Se ao povo, fundamento da democracia, é reconhecido o exercício livre e imotivado do poder de escolher quem o representará e liderará aplicando e elaborando leis, chefiando o Poder Executivo e exercendo o poder legislativo, nada justifica que suas decisões sofram quaisquer restrições ou sejam submetidas a poderes revisores não autorizados segundo uma interpretação sistêmica das normativas aplicáveis quando se voltam à escolha, entre seus pares, daqueles que entende devam ser inocentados por justiça quando confrontados com o poder punitivo estatal[vii].
[i] Brasília: Editora UnB, 1999.
[ii] O sigilo das votações do Tribunal do Júri revela-nos que ali atuam membros de um povo uno, que não votam em nome próprio, mas representando a comunidade que integram e representam no exercício direto de um máximo poder que legitima o Estado Democrático de Direito.
[iii] Aliás, essa dimensão de soberania do júri é inteiramente coerente – e aqui há uma ironia – com aquela usualmente referida nos juízos de pronúncia proferidos Brasil afora, nos quais, em nome da soberania – e em prejuízo da contenção técnica que seria exigível nesse momento processual –, são admitidos, para análise e julgamento pelo Tribunal do Júri, casos em que inexistem indícios seguros de autoria ou provas suficientes de materialidade que legitimem a exposição do acusado a tão nua soberania. E isso, via de regra, se dá a partir de um delírio coletivo tomado por princípio – inexistente – e que atende pelo nome de in dubio pro societate.

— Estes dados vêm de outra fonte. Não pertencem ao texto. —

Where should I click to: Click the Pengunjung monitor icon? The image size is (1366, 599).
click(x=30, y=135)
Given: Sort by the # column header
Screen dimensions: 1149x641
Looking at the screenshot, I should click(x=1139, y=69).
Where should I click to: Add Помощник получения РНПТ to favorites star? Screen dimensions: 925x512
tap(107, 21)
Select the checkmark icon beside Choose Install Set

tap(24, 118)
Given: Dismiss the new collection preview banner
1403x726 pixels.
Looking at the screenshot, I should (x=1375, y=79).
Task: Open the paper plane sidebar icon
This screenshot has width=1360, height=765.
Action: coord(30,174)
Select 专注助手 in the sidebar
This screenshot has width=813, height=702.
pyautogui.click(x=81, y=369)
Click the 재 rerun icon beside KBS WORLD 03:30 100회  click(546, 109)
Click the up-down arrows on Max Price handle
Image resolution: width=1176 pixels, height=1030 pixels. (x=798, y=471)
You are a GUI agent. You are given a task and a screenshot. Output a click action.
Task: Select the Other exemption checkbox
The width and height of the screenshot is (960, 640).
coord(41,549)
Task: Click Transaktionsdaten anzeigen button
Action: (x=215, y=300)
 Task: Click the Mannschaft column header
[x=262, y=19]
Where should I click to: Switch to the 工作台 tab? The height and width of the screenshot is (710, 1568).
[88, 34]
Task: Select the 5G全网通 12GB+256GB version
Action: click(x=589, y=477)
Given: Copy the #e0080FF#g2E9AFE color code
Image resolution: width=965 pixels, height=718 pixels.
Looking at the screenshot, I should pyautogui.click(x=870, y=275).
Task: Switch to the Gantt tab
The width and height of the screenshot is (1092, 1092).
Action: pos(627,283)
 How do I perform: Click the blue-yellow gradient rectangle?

Ora, se na prática, em nome da soberania do Tribunal do Júri, se admite para seu julgamento causas em que há reconhecida preponderância de uma dúvida resolvida em favor da sociedade – uma conclusão bizarra por si –, razões mais consistentes e definitivas, porque ancoradas em nosso sistema de garantias, concorrem para que os veredictos absolutórios a partir dessa soberania sejam reconhecidos como irrevogáveis, impassíveis de revisão.
[iv] Nesse sentido, Aury Lopes Júnior (Direito processual penal. São Paulo: Saraiva, 2015), bem como Rodrigo Faucz Pereira e Silva e Daniel Ribeiro Surdi de Avelar, segundo os quais:
“Considerando o júri ser uma garantia constitucional do cidadão, entendemos que: (i) o jurado tem o direito de absolver por suas próprias razões (clemência, piedade, compaixão, entre outros), mesmo que elas não encontrem eco nas provas dos autos; (ii) a absolvição não seria uma decisão contrária à prova dos autos, por não espelhar a resposta a um quesito de fato, ao contrário, seria uma maneira de exercício do seu livre convencimento.” (Manual do Tribunal do Júri. São Paulo: Thomsn Reuters Brasil, 2020. p. 458). (destaques nossos).
[v] Em conformidade conclusiva com a tese defendida, as decisões proferidas pelo STF nos HCs 117.076, 185.068 e 178.777.
[vi] Objetivamente constatável pela dissociação entre as respostas dadas pelos jurados a quesitos que as vinculam aos elementos probatórios colhidos, a decisões anteriores e às teses apresentadas pelas partes.
[vii] Essa questão também foi tratada no artigo “Pronúncia e clemência: a soberania e o Tribunal do Júri em dois momentos”, tornado capítulo do livro “A faixa verde no júri 3: reflexões teóricas e práticas de defesa” (COSTA, Domingos Barroso da; RAPHAELLI, Rafael. Belo Horizonte, São Paulo: D’Plácido, 2021. P. 139-154).